A solution to remove the duplicates?

2023-03-08 03:53 问答作者：

My code is below. Basically, I've got a CSV file and a text file "input.txt". I'm trying to create a Python application which will take the input from "input.txt" and search through the CSV file for a match and if a match is found, then it should return the first column of the CS开发者_开发技巧V file.

import csv
csv_file = csv.reader(open('some_csv_file.csv', 'r'), delimiter = ",")
header = csv_file.next()
data = list(csv_file)

input_file = open("input.txt", "r")
lines = input_file.readlines()
for row in lines:
    inputs = row.strip().split(" ")
    for input in inputs:
        input = input.lower()
        for row in data:
            if any(input in terms.lower() for terms in row):
                print row[0]

Say my CSV file looks like this:

 book title, author 
 The Rock, Herry Putter
 Business Economics, Herry Putter    
 Yogurt, Daniel Putter
 Short Story, Rick Pan

And say my input.txt looks like this:

 Herry
 Putter

Therefore when I run my program, it prints:

 The Rock
 Business Economics
 The Rock
 Business Economics
 Yogurt

This is because it searches for all titles with "Herry" first, and then searches all over again for "Putter". So in the end, I have duplicates of the book titles.

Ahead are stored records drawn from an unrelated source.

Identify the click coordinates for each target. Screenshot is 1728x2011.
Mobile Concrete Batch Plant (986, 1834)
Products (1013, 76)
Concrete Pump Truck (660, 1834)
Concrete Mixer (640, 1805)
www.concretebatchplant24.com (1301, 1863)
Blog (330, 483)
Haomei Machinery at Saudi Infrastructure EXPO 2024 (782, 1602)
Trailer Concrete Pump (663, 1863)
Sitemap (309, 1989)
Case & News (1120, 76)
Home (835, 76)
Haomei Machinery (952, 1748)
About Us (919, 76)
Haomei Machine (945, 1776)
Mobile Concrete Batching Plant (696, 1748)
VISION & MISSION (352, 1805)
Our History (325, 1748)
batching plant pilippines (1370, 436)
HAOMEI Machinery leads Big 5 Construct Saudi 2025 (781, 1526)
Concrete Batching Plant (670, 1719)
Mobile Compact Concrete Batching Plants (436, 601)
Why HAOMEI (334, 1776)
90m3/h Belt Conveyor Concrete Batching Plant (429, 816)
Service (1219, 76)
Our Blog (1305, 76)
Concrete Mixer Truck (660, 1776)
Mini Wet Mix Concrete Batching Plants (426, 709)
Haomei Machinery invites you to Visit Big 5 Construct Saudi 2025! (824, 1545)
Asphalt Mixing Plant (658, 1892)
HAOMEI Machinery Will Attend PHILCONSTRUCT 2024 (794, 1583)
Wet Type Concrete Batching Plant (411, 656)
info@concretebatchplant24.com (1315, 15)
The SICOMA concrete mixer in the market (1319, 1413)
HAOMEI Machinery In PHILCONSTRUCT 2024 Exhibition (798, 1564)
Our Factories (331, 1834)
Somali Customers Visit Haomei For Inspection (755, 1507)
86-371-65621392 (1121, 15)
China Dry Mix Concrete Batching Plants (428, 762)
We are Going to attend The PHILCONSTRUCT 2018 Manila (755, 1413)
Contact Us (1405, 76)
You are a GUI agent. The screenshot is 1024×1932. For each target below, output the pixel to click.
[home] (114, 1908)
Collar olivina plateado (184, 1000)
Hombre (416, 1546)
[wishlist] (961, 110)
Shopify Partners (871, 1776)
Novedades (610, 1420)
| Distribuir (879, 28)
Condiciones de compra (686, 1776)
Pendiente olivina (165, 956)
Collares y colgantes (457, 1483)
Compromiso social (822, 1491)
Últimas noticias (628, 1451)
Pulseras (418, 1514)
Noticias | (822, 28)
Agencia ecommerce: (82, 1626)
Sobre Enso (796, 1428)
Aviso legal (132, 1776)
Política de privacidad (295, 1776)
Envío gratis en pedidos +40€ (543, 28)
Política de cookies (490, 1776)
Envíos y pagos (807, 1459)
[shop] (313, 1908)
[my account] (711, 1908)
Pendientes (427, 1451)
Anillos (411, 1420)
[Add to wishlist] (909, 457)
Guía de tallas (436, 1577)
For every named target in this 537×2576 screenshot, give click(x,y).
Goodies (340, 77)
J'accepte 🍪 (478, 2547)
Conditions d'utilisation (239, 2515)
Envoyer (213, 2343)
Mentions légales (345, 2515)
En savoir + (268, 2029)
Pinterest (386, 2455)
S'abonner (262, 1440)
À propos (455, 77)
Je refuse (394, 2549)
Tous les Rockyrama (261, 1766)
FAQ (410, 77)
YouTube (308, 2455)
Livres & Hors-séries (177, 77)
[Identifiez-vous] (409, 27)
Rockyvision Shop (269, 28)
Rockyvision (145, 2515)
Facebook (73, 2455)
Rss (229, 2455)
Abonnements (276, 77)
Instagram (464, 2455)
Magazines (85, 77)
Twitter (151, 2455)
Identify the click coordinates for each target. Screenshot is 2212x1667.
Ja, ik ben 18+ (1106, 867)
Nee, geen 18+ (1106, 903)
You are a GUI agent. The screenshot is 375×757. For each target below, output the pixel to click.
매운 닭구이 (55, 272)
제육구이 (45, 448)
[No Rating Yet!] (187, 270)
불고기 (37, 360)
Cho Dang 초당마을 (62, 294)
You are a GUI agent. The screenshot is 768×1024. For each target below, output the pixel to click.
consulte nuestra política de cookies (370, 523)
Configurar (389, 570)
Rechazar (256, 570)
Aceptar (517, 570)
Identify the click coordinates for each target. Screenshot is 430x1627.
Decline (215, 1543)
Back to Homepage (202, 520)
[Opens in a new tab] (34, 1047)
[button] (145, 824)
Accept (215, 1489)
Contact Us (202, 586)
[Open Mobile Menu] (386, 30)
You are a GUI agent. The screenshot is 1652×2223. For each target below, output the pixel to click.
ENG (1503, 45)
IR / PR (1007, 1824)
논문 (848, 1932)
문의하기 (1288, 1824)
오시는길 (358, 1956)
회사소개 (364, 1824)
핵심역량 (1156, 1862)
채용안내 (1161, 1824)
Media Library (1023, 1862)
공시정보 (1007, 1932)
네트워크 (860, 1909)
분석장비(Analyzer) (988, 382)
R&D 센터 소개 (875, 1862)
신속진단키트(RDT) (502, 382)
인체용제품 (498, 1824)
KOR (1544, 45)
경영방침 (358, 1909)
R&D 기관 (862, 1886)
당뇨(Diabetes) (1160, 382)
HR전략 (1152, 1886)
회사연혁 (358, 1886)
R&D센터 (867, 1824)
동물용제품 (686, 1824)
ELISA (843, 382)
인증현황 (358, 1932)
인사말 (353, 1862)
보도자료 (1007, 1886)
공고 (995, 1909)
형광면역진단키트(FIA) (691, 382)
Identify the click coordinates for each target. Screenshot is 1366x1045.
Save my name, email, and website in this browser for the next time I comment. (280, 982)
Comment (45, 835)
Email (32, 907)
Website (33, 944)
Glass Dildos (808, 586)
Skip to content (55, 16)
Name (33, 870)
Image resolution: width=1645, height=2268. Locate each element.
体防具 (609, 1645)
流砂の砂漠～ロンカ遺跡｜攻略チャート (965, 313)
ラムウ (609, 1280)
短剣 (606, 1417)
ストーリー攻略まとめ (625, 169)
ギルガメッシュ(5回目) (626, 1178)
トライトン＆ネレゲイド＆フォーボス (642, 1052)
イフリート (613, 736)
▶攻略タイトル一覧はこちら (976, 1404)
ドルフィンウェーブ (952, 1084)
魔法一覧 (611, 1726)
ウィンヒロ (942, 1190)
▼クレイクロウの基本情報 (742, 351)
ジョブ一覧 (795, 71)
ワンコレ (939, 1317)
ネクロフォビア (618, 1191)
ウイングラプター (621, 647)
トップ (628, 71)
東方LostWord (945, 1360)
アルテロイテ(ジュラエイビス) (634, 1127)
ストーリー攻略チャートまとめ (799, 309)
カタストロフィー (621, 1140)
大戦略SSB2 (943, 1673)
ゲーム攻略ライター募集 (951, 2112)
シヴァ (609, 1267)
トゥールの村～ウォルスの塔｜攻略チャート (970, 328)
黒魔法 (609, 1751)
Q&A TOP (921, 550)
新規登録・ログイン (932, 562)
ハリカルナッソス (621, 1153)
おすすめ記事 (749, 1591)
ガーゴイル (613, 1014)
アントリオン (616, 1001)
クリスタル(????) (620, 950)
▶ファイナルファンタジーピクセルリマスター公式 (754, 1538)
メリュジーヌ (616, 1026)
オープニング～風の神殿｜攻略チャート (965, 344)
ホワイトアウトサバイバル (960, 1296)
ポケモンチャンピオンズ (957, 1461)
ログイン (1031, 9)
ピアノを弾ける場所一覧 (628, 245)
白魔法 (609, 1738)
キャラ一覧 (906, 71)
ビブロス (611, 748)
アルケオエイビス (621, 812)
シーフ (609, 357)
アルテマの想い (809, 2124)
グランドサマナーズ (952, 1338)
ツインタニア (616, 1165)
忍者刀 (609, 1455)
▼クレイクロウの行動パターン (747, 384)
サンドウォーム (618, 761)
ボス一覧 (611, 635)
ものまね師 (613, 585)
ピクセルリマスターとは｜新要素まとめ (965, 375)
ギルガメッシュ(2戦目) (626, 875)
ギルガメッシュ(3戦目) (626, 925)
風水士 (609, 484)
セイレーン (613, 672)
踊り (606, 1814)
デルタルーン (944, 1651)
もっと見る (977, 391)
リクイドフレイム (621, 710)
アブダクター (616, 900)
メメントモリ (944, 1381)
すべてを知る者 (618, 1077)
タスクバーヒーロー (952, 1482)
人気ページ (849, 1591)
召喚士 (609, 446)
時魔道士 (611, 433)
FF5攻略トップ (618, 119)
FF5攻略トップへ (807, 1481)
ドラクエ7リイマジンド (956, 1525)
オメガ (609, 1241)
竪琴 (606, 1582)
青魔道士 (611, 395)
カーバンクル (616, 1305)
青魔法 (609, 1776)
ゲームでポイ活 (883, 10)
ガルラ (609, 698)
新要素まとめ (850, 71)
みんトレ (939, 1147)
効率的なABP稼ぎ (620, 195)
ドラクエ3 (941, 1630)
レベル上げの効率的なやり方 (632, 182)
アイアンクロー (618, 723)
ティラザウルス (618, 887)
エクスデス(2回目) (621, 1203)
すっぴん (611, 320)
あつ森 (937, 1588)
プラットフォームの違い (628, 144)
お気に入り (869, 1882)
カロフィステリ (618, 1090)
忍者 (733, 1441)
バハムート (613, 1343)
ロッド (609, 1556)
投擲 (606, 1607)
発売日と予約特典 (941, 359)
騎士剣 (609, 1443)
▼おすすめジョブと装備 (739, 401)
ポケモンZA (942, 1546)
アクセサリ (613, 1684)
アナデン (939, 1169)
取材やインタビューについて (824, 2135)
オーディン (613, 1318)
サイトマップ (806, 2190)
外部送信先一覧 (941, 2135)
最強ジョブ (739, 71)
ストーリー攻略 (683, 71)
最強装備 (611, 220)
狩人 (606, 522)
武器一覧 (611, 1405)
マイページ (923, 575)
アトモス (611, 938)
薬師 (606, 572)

I'm trying to figure out a way to remove them...so if anyone can help, that would be greatly appreciated.

If original order does not matter, then stick the results into a set first, and then print them out at the end. But, your example is small enough where speed does not matter that much.

Stick the results in a set (which is like a list but only contains unique elements), and print at the end.

Something like;

if any(input in terms.lower() for terms in row):
    if not row[0] in my_set:
        my_set.add(row[0])

During the search stick results into a list, and only add new results to the list after first searching the list to see if the result is already there. Then after the search is done print the list.

First, get the set of search terms you want to look for in a single list. We use set(...) here to eliminate duplicate search terms:

search_terms = set(open("input.txt", "r").read().lower().split())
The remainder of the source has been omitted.